--- START ---

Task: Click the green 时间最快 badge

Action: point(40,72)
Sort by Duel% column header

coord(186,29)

--- END ---
--- START ---

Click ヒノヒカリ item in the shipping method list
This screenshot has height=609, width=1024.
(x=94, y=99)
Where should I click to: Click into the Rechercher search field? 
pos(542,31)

--- END ---
--- START ---

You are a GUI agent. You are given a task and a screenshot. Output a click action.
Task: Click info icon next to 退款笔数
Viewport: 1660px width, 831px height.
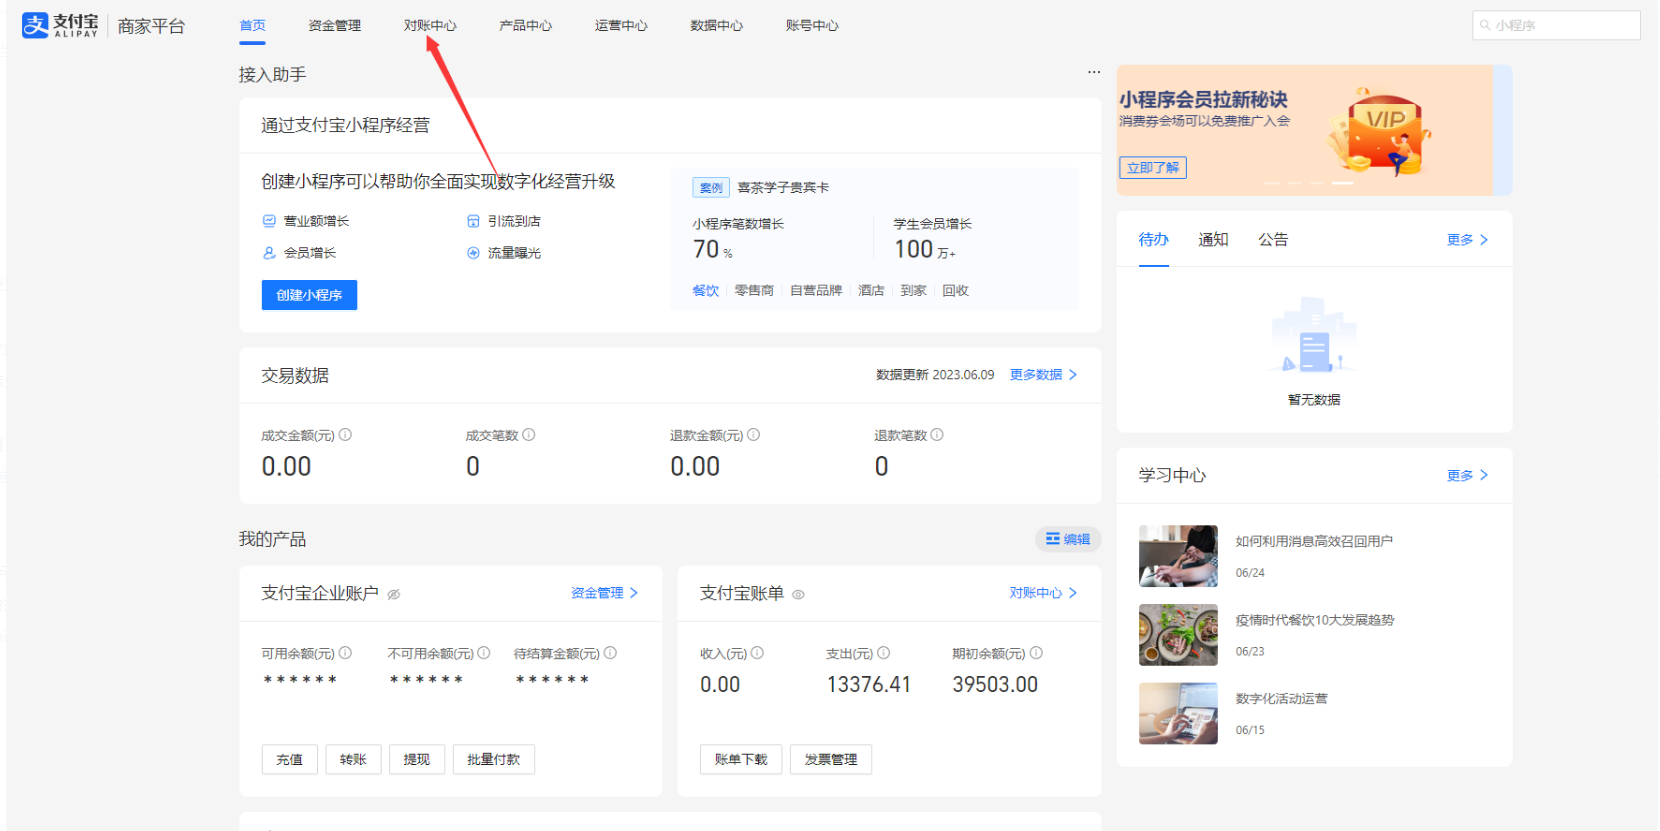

--- END ---

## Task to carry out
Retype exactly the span of lines from the one with "You are a GUI" through the one with "Viewport: 1660px width, 831px height."; include both ends and omit the rest of the material.

## Task output
You are a GUI agent. You are given a task and a screenshot. Output a click action.
Task: Click info icon next to 退款笔数
Viewport: 1660px width, 831px height.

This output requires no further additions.